"Democrats are being told (and telling themselves) that they over-reached, but what became clear as the months dragged on is the Democratic party under-achieved, and so did its president."
Coakley's loss in Massachussets is now being analyzed and picked apart by pundits and politicans alike to understand what happened that a blue state went red. William Greider of The Nation has a compelling and right-on-point article, Coakley's Loss; Pie in the President's Face.
The humiliation, I decided, could become a good thing for this presidency if it forces Obama to rethink his political strategy and rearrange his governing order. For all his brains and talent, for all the brainy people around him, the Obama White House seems tone-deaf and blind on many aspects of the popular reality. Too full of itself to listen closely. Too condescending to recognize the rage and fear are about more than right-wing frothers.
On healthcare, Obama played coy while his White House aides cut private deals with the drug industry and other sectors. The legislative process was drawn out month after month in an addled bargaining marathon with hostile Republicans (who stiffed him in return) and industry-leaning Democrats (who got whatever they demanded). The liberal base was conned, ignored and bullied, as its vital issues were one by one discarded. Labor unions were stroked and intimidated by the White House, then double-crossed as Obama's reform extracted greater costs from union members than it demanded from the drug makers. People at large were confused, then frightened. They could not understand what reform would do for them, and some of their doubts were well-founded. The longer it went on, the more people wondered why Democrats weren't talking about their problem--jobs and incomes.
Obama's mild-mannered faith in bipartisan deal-making seemed strangely out of touch. Didn't he realize Republicans were going to maul him at every turn?
The bankers, meanwhile, did their own tap dance on the new president, putting a paw on his shoulder while gobbling up public resources. Obama kept holding meetings with them, urging them to do the "right thing." They practically laughed in his face.
People were meanwhile agitated by the swelling budget deficits and easy prey for right-wing propaganda. Instead of explaining the economic necessity of deficit spending in a straightforward way, Obama adopted these worries as his own. He has promised to reduce spending, but he cannot deliver on this if he truly expects recovery.
Obama's style became an inadvertent formula for sapping the life out of the political majority that elected him, deflating the reach of reform and turning off the electoral base that came together in 2008. Democrats are being told (and telling themselves) that they over-reached, but what became clear as the months dragged on is the Democratic party under-achieved, and so did its president.

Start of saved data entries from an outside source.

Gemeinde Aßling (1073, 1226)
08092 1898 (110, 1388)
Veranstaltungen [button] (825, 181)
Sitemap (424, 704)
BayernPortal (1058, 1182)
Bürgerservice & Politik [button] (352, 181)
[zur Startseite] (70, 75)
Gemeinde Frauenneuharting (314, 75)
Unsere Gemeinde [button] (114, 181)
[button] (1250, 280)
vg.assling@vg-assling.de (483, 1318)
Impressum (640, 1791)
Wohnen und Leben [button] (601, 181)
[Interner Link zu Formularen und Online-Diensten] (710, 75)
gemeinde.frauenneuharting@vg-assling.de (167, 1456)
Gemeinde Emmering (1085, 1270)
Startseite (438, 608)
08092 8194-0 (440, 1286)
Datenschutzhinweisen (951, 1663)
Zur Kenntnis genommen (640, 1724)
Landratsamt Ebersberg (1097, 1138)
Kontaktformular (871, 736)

Obama's most disturbing quality is that he evidently intended this from the start. Soaring rhetoric notwithstanding, he managed the presidency as a pragmatist in search of the possible. The real goals for change were minimalist, not visionary. This has to change and soon, if he is to revive his presidency.
Obama, in other words, has to change himself. That may sound too wishful and maybe it is. But we know he is a brilliant politician, astute in his political vision. The great politicians, when faced with new circumstances, revise themselves. We will see if Obama can.

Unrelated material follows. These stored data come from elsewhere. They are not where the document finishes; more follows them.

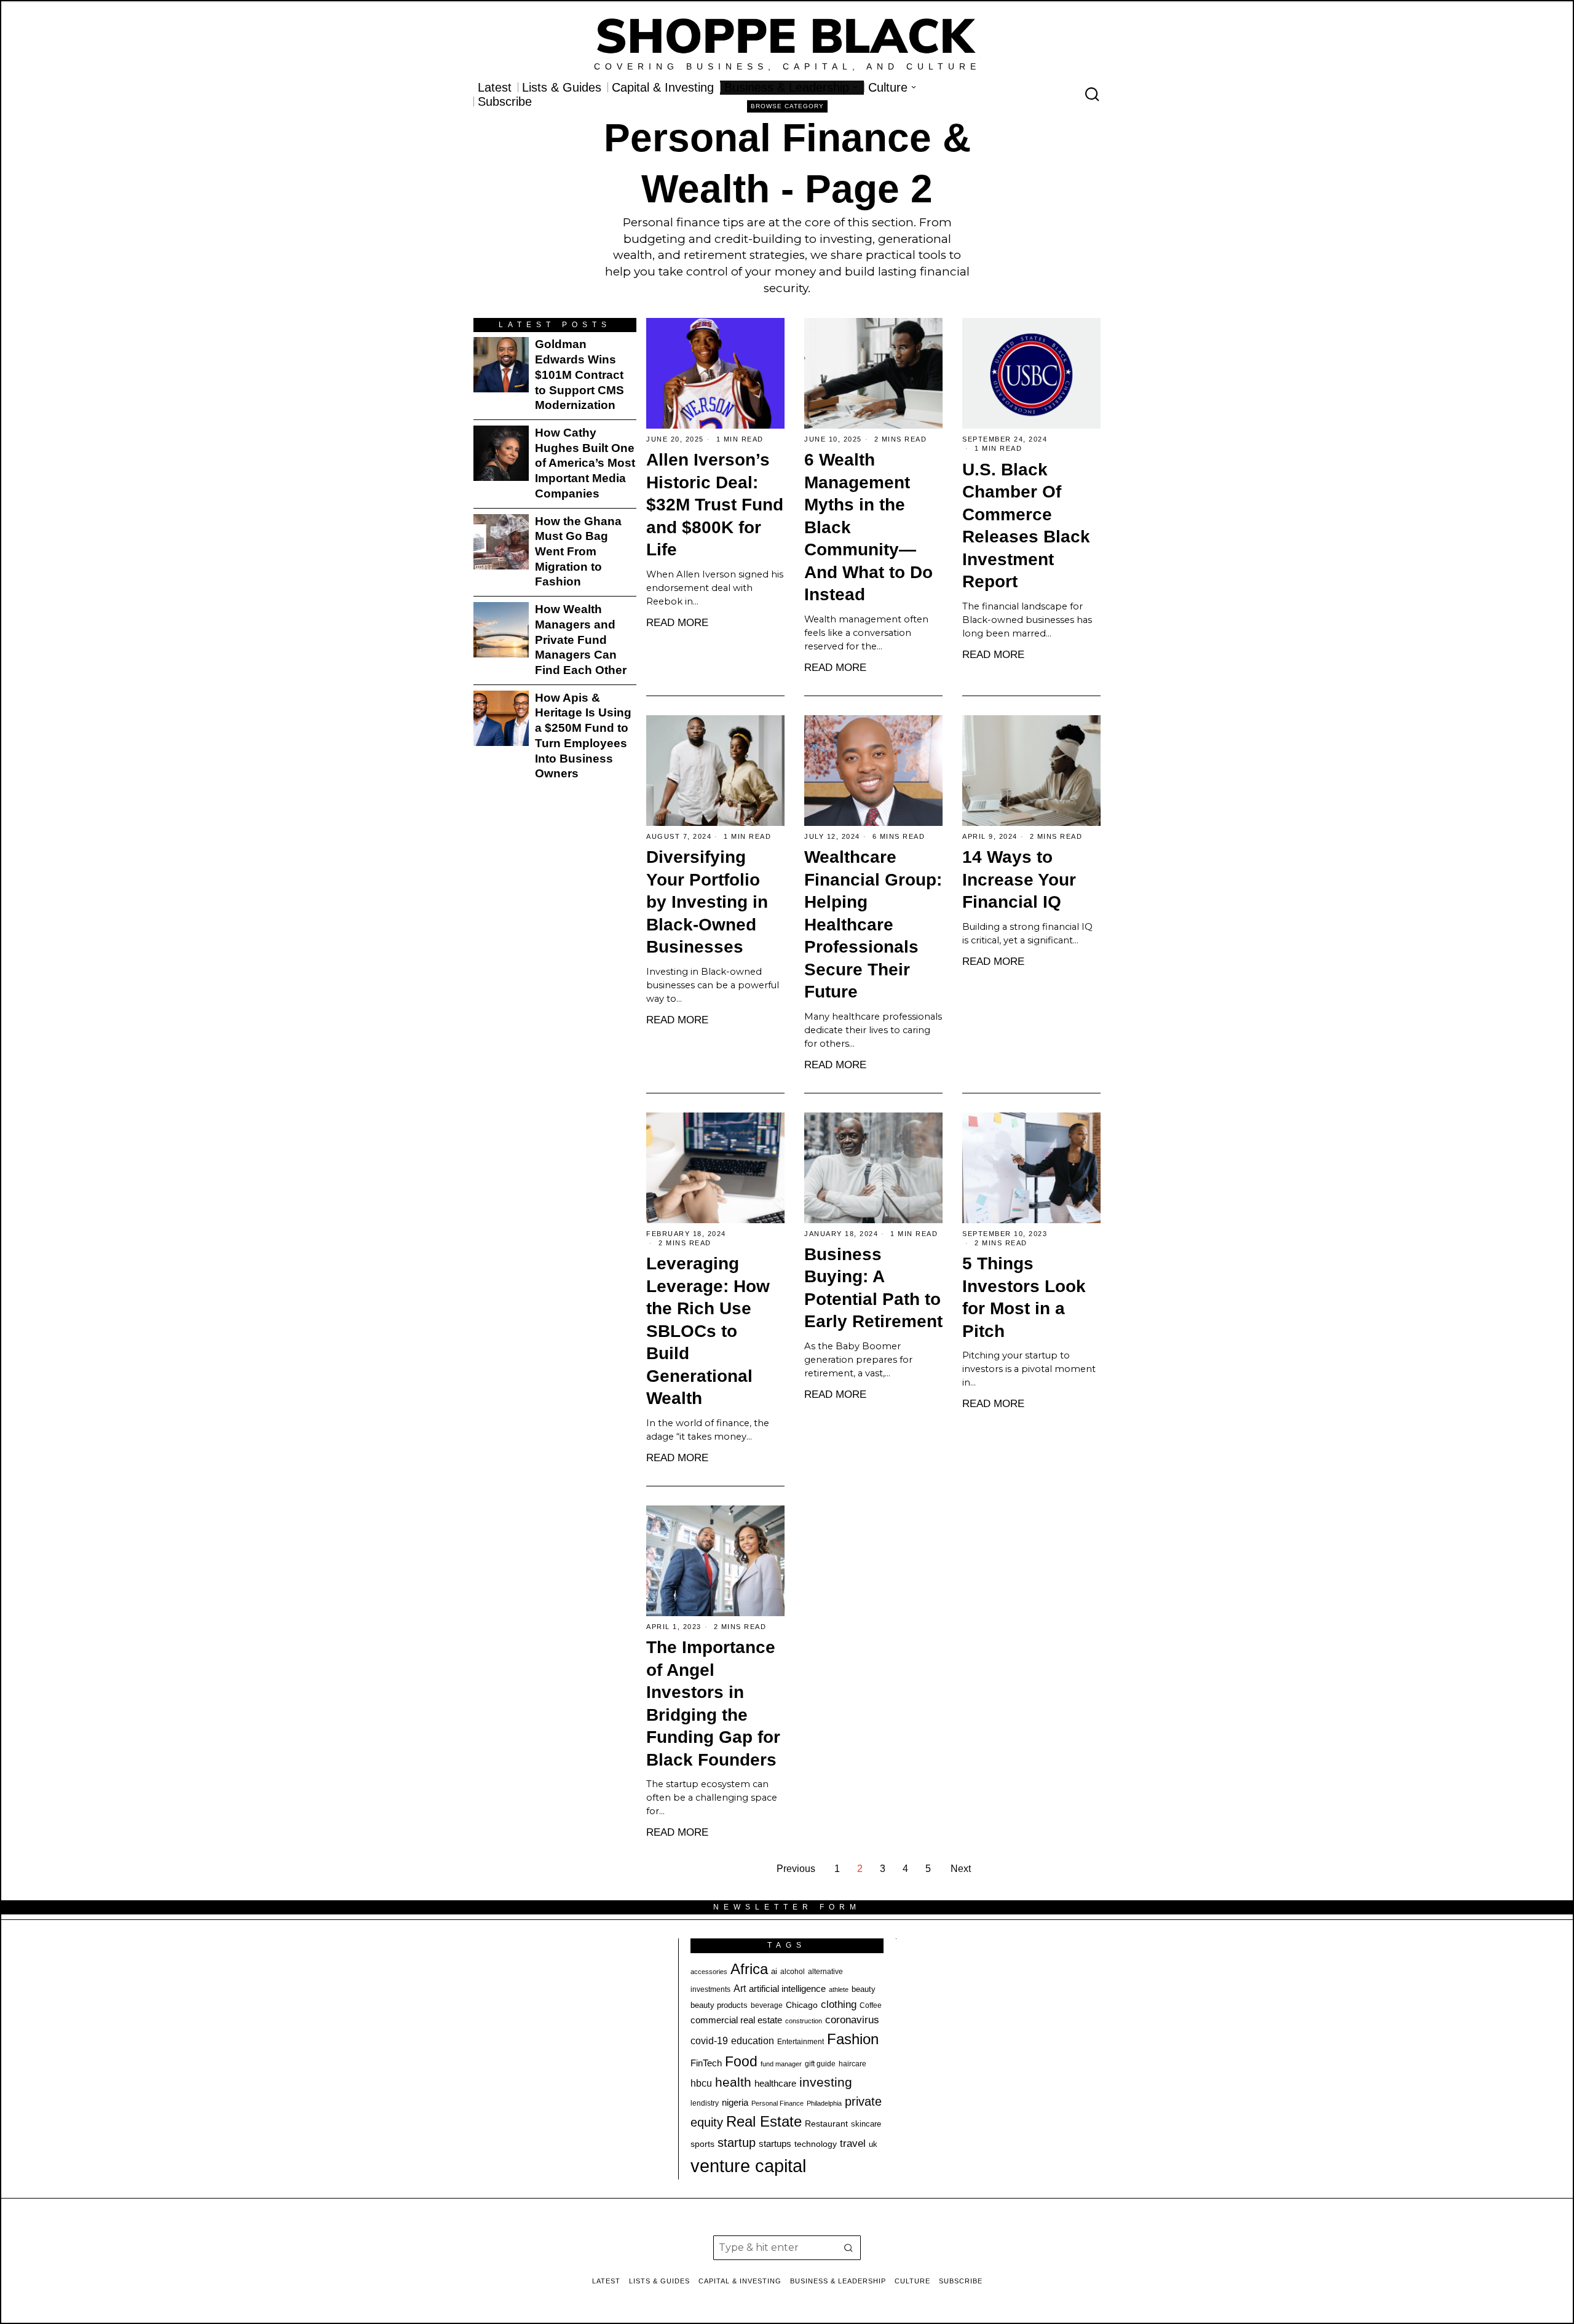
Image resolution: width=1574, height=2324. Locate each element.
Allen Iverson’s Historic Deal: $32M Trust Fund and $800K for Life (714, 504)
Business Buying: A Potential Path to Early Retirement (873, 1288)
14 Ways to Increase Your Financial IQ (1019, 879)
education (752, 2040)
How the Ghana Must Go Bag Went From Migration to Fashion (578, 552)
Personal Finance (777, 2103)
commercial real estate (736, 2020)
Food (741, 2061)
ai (774, 1971)
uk (873, 2144)
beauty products (719, 2005)
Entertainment (800, 2041)
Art (740, 1988)
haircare (852, 2064)
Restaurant (826, 2123)
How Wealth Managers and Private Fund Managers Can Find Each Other (581, 639)
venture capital (748, 2165)
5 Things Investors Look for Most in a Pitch (1024, 1297)
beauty (864, 1989)
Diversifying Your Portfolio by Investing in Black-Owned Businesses (707, 901)
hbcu (701, 2083)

First, he has to clear out the cobwebs of his hopeful aspirations and take on the fight. To do so, he also has to clear away a lot of the people around him. If Rahm Emmauel was the chief strategist, the guy who made the private deals and told the senators what they could accept, he failed big-time and should be replaced. Find a new manager whose thinking was not shaped by cynical triangulation in the Clinton era.
The president chose Larry Summer and Timothy Geithner to speak for the administration on the economy. Can you imagine finding anyone less convincing? Both are active advocates of the Wall Street status quo, neither has any feel for what's happening in the country. The bean counters led the president into the trap he now faces. Permissive bailouts created flush financial giants that sit on their profits and ignore the public need for lending. Dump the bean counters now.[...]
If comprehensive healthcare reform is out of the question, Obama Democrats can break it down into smaller pieces and try to pass worthy measures one by one. A bill to prohibit insurance companies from banning people with pre-existing ailments? Pass it the House and try to pass it in the Senate. If Republicans want to filibuster, make them filibuster. A measure to allow cheaper drug imports from Canada? Let Republicans vote against that. Repealing the antitrust exemption for insurance companies--Democrats support it. Democrats need to start a fight on taxes too. Do Republicans want to tax Wall Street banks or not? Obama has proposed it, let's have a roll call. The attack strategy will focus on all the reforms people want and need and create a new political dynamic.
Read the complete article here.
I find it interesting that the media seems to be taking the Republican talking point that Coakley lost because people don't want sweeping health care reform. It really is just the opposite. People do want health care reform. They just want reform that will benefit them and not the insurance companies. What Congress has passed, especially the Senate, has chipped away at a robust package and created a broken bill.
Ask yourself, what is President's Obama's position on health care? My point exactly...I don't know. Under-achievement is the culprit!